Le 6 juin dernier, se tenait à Bâle la 1ère Assemblée générale de l’Association de Banques Privées Suisses. Ce fut l’occasion pour son Président, Christoph B. Gloor, de revenir sur les raisons qui ont motivé la création de cette association et le changement de paradigme qui s’impose à la place financière suisse. C’est l’opportunité pour amGroup de donner la parole à Grégoire Bordier, Associé de Bordier & Cie, 5ème génération, attaché à son statut de banquier privé et membre de cette nouvelle association.

Paris, le 1er juillet 2014

Dans un environnement qui change, préserver l’ADN de la banque privée suisse

C’est sans nul doute la vertu première du mouvement associatif qui se maintient en Suisse, alors que les établissements, selon leur statut, leur histoire, leur culture, ou leur modèle d’affaire, révèlent des intérêts qui divergent de plus en plus. En témoigne l’émergence de deux associations aux acronymes identiques (ABPS) : l’Association de Banques Privées Suisses et l’Association des Banquiers Privés Suisses, nées à la suite du démantèlement du Groupement des Banquiers Privés Genevois lorsque 3 de ses 4 membres ont changé de forme juridique, se transformant en société anonyme. La première a pour mission de défendre les intérêts professionnels des banques suisses en mains privées spécialisées en gestion de fortune, la seconde a pour objectif de défendre la marque et la philosophie des banquiers privés « indéfiniment responsables des avoirs de leur clientèle ». La création de l’Association de Banques Privées Suisses qui inclut les Banques qui ont changé de forme juridique plutôt que l’intégration de celles-ci dans l’association des banques de gestion permet de garder ces deux associations indépendantes au sein de l’Association suisse des banquiers (ASB) tout en conservant leur poids respectif. Cela confère à ces dernières un certain pouvoir doublé d’un dynamisme positif.
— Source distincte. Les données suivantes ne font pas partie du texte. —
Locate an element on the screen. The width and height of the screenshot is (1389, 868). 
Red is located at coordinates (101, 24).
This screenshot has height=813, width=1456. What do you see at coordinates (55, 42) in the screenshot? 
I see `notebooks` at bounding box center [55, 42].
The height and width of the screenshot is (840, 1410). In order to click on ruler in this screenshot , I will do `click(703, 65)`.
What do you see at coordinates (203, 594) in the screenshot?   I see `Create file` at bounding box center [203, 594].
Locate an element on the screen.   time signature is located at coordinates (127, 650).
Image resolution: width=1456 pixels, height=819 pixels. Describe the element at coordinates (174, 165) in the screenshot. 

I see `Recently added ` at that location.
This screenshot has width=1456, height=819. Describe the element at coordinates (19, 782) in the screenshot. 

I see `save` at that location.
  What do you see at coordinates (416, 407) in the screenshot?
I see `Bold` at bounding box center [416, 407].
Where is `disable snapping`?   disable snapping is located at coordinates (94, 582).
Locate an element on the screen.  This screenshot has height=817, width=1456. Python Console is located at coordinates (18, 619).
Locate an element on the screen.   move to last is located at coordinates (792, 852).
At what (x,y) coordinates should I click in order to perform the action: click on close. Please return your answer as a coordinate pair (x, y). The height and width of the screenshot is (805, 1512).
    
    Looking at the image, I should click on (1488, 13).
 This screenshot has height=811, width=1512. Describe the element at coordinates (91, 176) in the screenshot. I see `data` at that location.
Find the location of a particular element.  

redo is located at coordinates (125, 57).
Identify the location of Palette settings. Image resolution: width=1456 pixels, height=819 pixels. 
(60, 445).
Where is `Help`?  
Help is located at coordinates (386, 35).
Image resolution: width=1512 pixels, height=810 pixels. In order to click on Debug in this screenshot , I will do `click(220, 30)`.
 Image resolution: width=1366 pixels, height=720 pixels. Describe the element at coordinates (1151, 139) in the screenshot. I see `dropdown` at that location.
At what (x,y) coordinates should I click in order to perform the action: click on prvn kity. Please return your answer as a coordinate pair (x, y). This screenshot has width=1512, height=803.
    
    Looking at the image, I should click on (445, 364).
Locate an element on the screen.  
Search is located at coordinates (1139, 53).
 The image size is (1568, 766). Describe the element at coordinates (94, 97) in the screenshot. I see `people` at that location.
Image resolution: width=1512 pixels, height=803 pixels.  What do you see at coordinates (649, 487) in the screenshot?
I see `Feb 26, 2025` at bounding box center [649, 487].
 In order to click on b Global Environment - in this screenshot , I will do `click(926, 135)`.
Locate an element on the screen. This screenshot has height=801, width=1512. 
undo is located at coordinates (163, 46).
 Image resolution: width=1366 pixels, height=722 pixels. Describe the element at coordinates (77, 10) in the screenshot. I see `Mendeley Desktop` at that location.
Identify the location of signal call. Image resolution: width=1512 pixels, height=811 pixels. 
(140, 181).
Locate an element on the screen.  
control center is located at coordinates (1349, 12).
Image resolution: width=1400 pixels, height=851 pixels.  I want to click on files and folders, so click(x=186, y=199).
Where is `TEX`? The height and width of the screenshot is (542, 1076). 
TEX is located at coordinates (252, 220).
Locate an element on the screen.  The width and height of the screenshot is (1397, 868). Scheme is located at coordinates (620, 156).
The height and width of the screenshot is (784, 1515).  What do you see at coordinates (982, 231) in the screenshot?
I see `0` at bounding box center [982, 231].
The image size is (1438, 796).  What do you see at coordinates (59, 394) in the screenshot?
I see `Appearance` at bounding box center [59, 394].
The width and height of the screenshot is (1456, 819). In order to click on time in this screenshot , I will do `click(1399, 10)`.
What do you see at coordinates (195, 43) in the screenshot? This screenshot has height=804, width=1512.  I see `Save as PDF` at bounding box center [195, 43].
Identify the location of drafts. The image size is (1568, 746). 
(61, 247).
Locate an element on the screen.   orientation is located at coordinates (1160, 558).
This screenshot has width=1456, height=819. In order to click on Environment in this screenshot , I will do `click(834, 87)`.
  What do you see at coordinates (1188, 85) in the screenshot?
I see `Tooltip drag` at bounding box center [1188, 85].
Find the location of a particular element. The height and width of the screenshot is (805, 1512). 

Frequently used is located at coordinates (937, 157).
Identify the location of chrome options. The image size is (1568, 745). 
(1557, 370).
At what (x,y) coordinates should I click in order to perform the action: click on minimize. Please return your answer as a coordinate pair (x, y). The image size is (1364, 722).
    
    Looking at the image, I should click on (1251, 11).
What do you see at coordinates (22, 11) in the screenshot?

Ce ne sont pas les sujets qui manquent à l’heure de la mise en place de directives internationales telles que le nouveau standard mondial sur l’échange automatique d’informations de l’OCDE, le FATCA américain ou encore MIFID, à l’échelle de l’Union européenne. Et dans ce contexte contraint par le réglementaire, il est un thème qui perdure, celui de la sphère privée car à la défendre, il y a toujours une carte à jouer ; s’il convient d’admettre que sa défense s’inscrit dans un périmètre plus limité, pour autant dans un contexte de très forte internalisation de la clientèle, elle prend tout son sens avec des pays peu ou pas du tout démocratiques. Sans compter que l’extension du secret professionnel au médecin ou à l’avocat pose la question suivante : où le culte de la transparence s’arrête-t-il ?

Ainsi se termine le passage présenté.